I’m sitting in my driveway on a cool night watching Daughter cruise down the street on Bar Mitzvahzilla's bicycle. I’m getting baleful glares from her because she’s stuck riding his bike - it’s a red and black Mongoose and has racing stripes. She’s not especially girly, but still. She doesn’t want to be seen on this contraption. As a matter of fact, Bar Mitzvahzilla has abandoned the bike to her.

In the caste system of unspoken eighth grade politics, it’s apparently not cool to ride a bike anymore, or not a Mongoose anyway. Bar Mitzvahzilla remains undecided on what type of bike will be cool enough not to make him lose face. He's mulling this over and it's quite a puzzle.  All he really knows for sure at this awkward age of fourteen is what kinds of cars are cool.

His first choice: a Lamborghini.
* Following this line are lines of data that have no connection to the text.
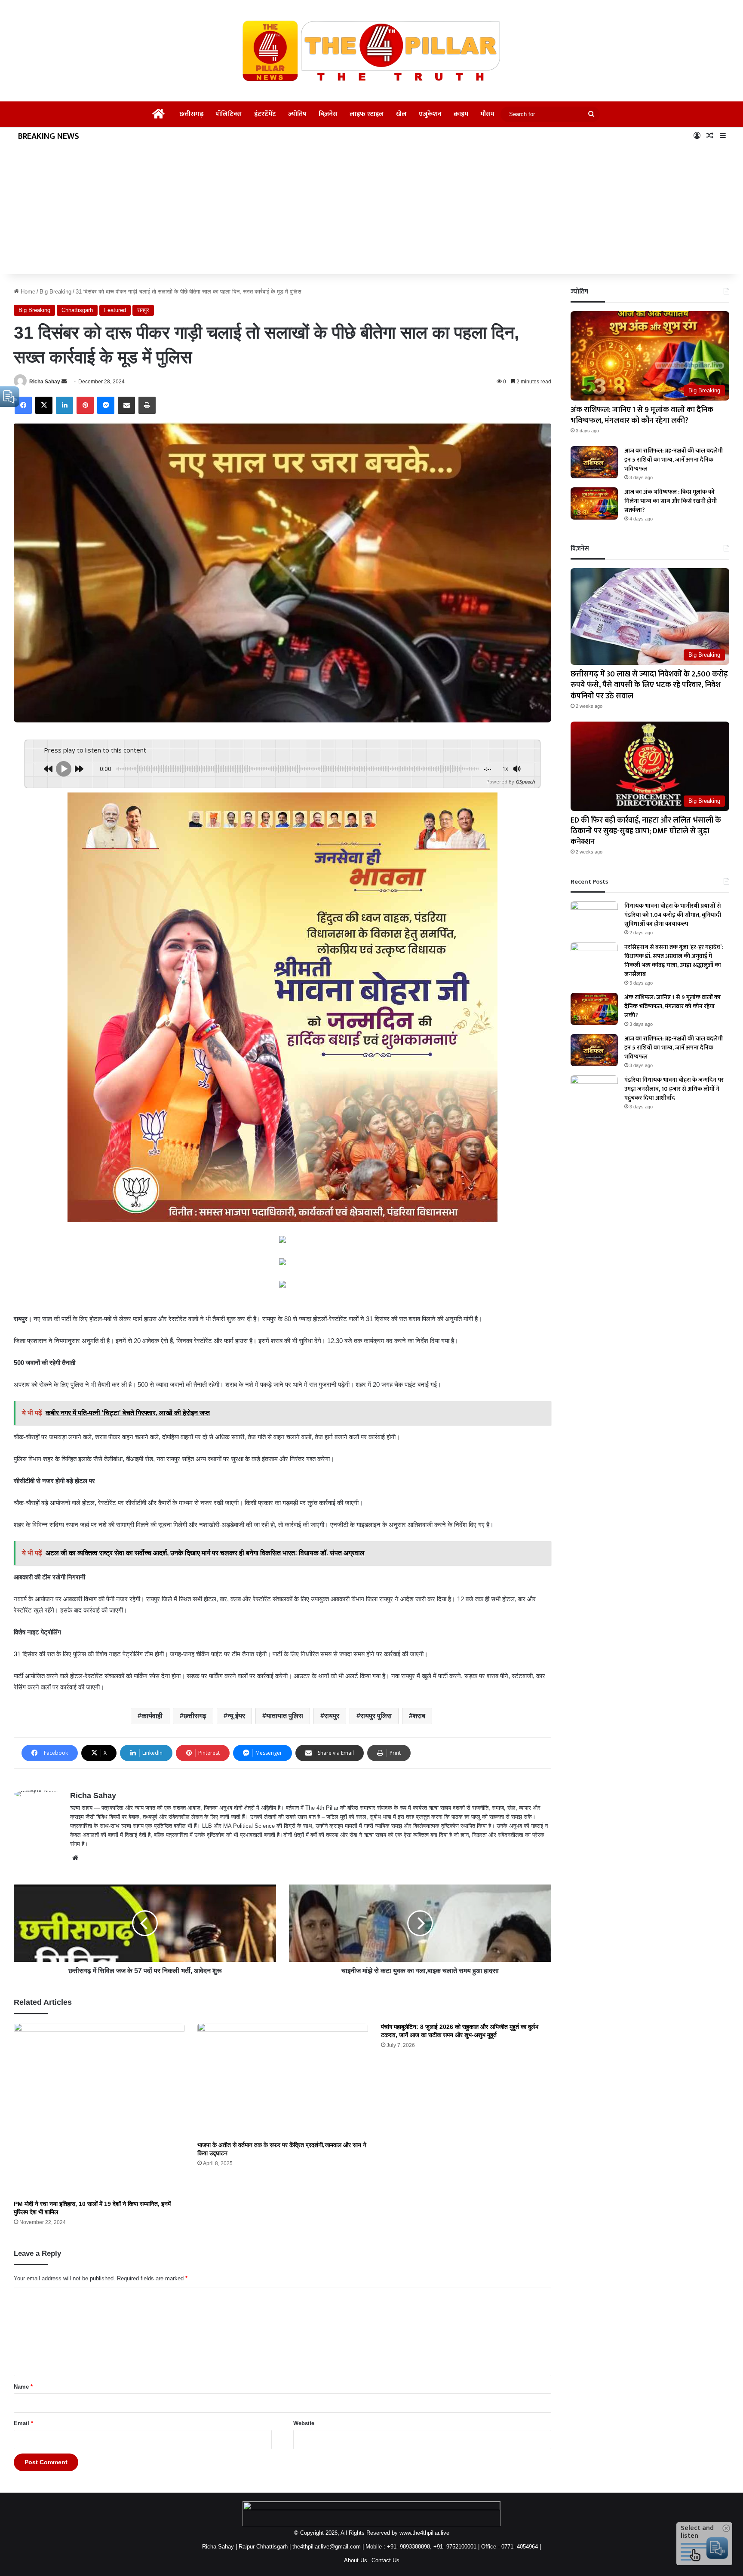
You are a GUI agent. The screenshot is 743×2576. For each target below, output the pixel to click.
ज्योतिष (297, 114)
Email (23, 2423)
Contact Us (385, 2560)
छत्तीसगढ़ (191, 114)
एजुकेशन (430, 114)
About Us (355, 2560)
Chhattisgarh (77, 310)
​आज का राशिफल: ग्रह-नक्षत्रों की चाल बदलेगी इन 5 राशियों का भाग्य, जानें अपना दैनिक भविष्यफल (673, 460)
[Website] (75, 1858)
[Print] (147, 405)
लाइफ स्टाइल (367, 114)
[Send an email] (64, 382)
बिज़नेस (328, 114)
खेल (401, 114)
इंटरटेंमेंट (265, 114)
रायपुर (143, 310)
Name (23, 2386)
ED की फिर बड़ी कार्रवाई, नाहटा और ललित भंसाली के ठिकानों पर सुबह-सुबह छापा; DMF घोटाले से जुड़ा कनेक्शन (646, 831)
I advise him he is not getting a Lamborghini.

He sighs heavily, frustrated by the fact that we don’t have any cool cars in our household.

“Mom, why don’t you drive a Mustang or a Camaro?”

I have to think over, mull over the impossibility of driving around in a car that makes teenage boys want to race me.  I try to explain this.

"Then why not dad?"

I think about this.  What would it take to get my very practical husband into a Mustang or Camaro? Probably a midlife crisis.  Right now my husband’s idea of a midlife crisis would be to do something really wild, like not take out the garbage can on trash day.

How did my Jewish son develop such an affinity for muscle cars? His forebears on my side of the family drove peddlers wagons in the Old Country. My father drove a series of wood-paneled station wagons that, even after he sold them, would just keep showing up at our house, embarassing nightmares from our past, loaners from the repair shop he had sold them to. My mother, at seventy-nine, careens through town in a souped up Toyota Matrix.

On my husband’s side of the family, Bar Mitzvahzilla's obsession with muscle cars is even more bewildering. Husband’s father was a mild-mannered pharmacist, a non-driver, who had to take three buses to his job each day working at a drug store in downtown Milwaukee. He finally got a car when Husband was a teenager.

So, no, Bar Mitzvahzilla's not getting a Lamborghini, or a Mustang, a Camaro or his other choice, a Challenger. My husband says his own Honda will be just the right age to be passed down to Bar Mitzvahzilla when he turns sixteen.

He's at first horrified. Then he starts mulling over customization opportunities: custom wheels - spinners? Custom paint?

Wood paneled sides?


  1. I'm afraid I am as bad as your teenager.
    I love little brother got one not too far back, and your son is right...the dodge challenger is one of the best new muscle cars out there.
    I wouldn't get him a muscle car either.
    The kids need to learn to scrape along in a complete hunk of junk to truly appreciate a nice car THEY BUY WITH THEIR OWN MONEY later.
    I'd buy him an old Ford focus lol.
    That'll serve him.

  2. That's so funny, Chris. I had a car that used to break down on me on every street in Phoenix. And that was when I was 22! Husband definitely says BZ has to pay him for the Honda if he wants it and I'm the softie that doesn't want him to go through what I went through!

  3. I remember convincing my parents that they needed to replace our family's dying station wagon with a Jeep Cherokee when I went to prep school. A Jeep wasn't as posh as a BMW or a Mercedes, but I guess I thought it was a step in the right direction!

  4. Kristen, it's funny the messages that our cars send about us, like the Jeep could say you were the rugged outdoor type but an old heap was just going to be an old heap, right? I know humiliation well from my childhood.